Sigues caminando por las calles del barrio sin poder reconocer tus geografías, pues han desaparecido para convertirse en otra cosa muy distinta que lo único que tiene en común con tus recuerdos es el nombre que ostenta. todo es diferente a tu alrededor, lo verde se convirtió en gris, ese papalote de fuego que esperabas a ver emerger cada amanecer desde tu ventana, ahora es una triste y opaca braza que parece apagarse a cada segundo y el lugar donde vívías.es ahora una gélida explanada, una plancha de concreto con una columna al centro que exhibe en letras doradas en nombre de "Plaza Libertadores". Por un instante tu corazón salta ante la expectativa de ver algo de tus sueños hecho relidad.
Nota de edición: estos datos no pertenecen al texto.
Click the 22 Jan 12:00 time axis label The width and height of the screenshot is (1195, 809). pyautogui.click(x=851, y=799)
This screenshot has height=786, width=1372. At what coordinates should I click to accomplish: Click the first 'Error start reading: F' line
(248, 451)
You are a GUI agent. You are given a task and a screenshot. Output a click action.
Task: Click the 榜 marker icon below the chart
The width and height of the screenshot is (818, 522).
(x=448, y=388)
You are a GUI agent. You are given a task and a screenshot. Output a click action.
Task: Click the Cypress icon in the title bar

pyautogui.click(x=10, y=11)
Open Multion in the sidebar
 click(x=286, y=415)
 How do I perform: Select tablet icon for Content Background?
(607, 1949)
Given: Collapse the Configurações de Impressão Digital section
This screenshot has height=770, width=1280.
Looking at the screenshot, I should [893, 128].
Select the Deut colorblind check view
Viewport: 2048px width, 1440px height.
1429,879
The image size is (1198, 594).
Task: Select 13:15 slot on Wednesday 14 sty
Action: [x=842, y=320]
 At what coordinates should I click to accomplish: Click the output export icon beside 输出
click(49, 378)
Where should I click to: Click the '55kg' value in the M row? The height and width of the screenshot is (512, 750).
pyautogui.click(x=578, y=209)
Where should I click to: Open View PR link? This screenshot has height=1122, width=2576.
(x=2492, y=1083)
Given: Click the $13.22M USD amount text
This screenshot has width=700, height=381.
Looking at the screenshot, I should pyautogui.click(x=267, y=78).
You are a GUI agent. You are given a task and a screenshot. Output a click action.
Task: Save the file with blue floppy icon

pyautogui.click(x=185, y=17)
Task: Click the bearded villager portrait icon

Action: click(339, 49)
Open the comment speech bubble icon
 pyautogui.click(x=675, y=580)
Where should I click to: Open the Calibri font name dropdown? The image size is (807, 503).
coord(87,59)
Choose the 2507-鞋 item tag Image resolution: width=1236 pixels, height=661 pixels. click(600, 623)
Te acercas con pasos ligeros y esperanzados hacia la columna y lees uno a uno los nombres consignados en la placa inferior mientras te esfuerzas por contener la arcada que gorgorea en tu garganta. Tu mente grita que esos no son los libertadores, sino Ellos, los Otros... Los verdaderos, tus héroes, se diluyeron, sólo existen en tu mente. Ya no te queda la menor duda, los Otros se apoderaron de todo, incluso de tu historia.

Poco a poco vas sintiendo el dolor que produce tus puños de tanto apretar mientras levantas la vista hacia el cielo, ese mismo que hoy te condena a ser un extraño en tu propia tierra, a quedarte solo, abandonado en ese limbo donde sólo habitan tus fantasmas, incapaces de escuchar tus lamentos y las maldiciones que ruge tu corazón enardecido a causa de los Otros.

Un cuarto de siglo, media vida, y ahora... ¿qué te queda? Los demás murieron, desaparecieron y su voz fue suprimida, pagaron con sangre su sueño, lo perdieron todo... Te preguntas para qué carajos regresaste, de qué valió todo lo que hiciste afuera, lo que hicieron tus compañeros adentro si hoy, a pesar de la supuesta apertura que te hizo regresar no existe en realidad, es una estúpida falacia, el tiro de gracia que los Otros decidieron darles para consolidar la tortura que les infligieron durante años y años. Ya no queda nada por hacer.

Te dices que no, que aún estás vivo y puedes seguir luchando estableciendo nuevas trincheras, que no todo está perdido, que siempre puedes volver a empezar, y aunque sabes que todo eso es mentira, tratas de contener el llanto y el temblor de tu cuerpo, repitiéndote en silencio una y otra vez "estoy en casa, estoy en casa" mientras cruzas el vestíbulo del hotel.